Collected data

--------------------

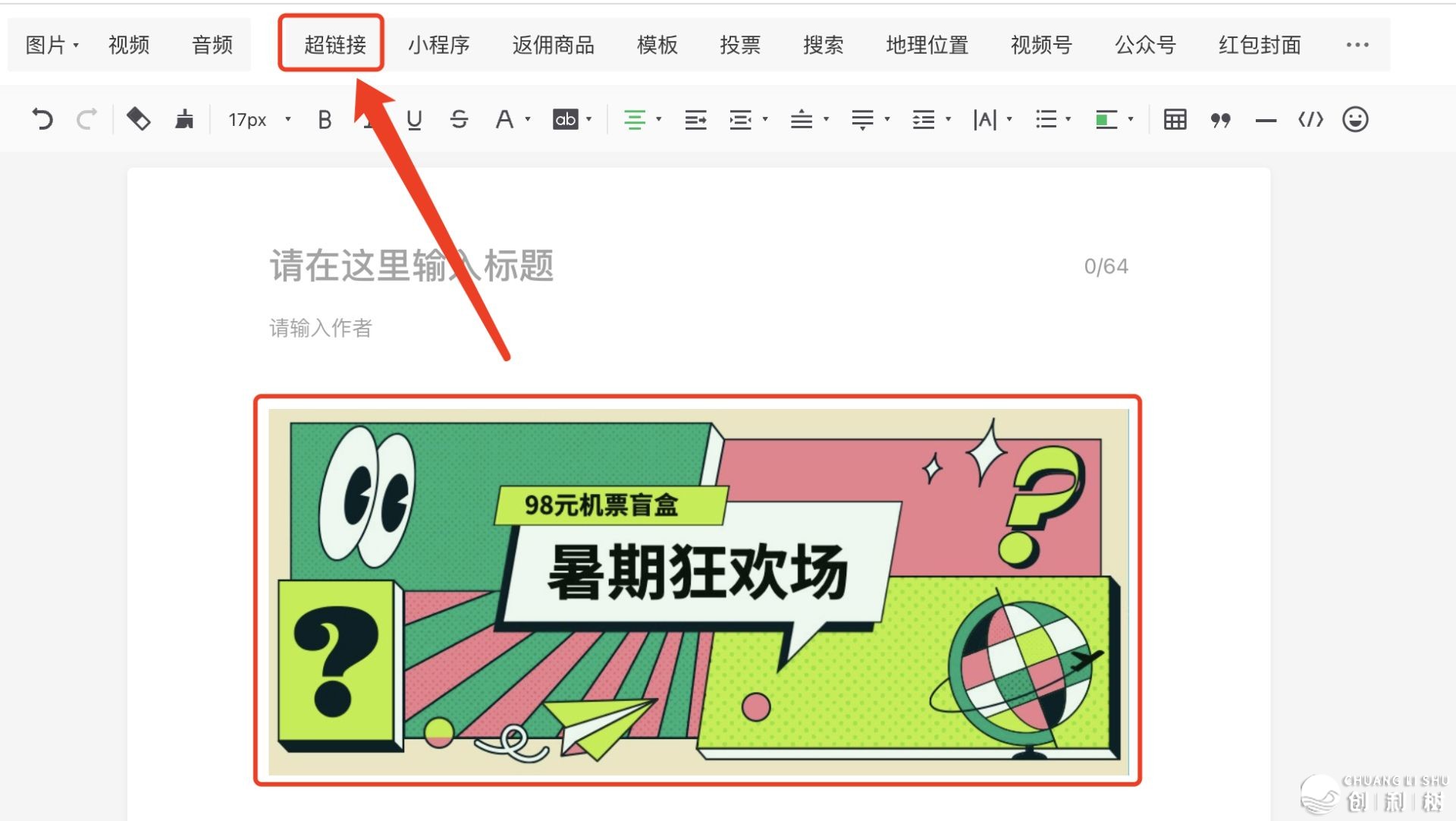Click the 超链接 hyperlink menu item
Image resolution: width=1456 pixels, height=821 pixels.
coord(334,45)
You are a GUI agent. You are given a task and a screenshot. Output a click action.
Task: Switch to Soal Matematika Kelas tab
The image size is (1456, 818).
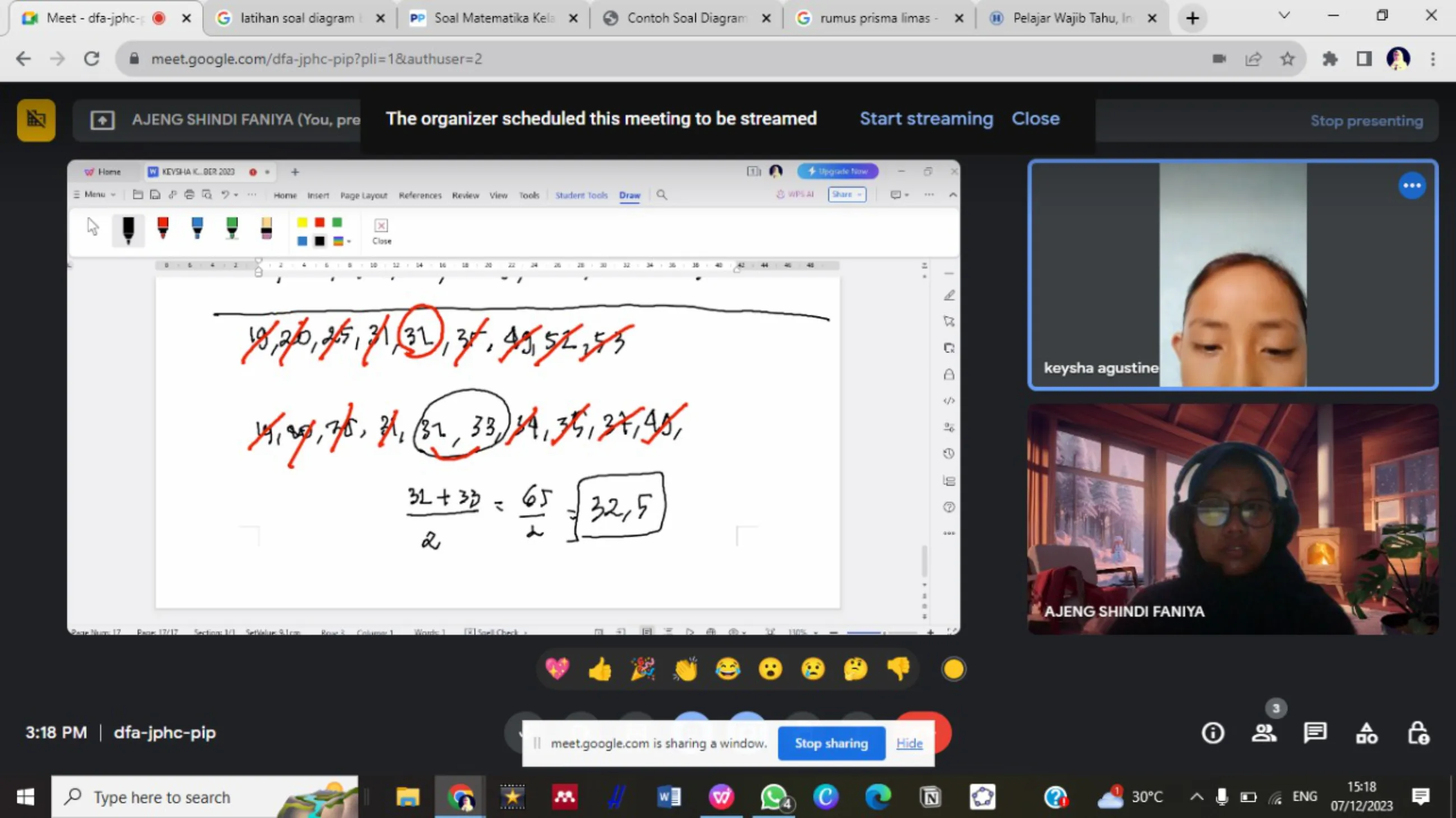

--------------------

Assignment: From the line containing "Task: Switch to Soal Matematika Kelas tab" down to the last line of the entries above, set down every line exactly. Omit all pictures.

Answer space:
Task: Switch to Soal Matematika Kelas tab
The image size is (1456, 818).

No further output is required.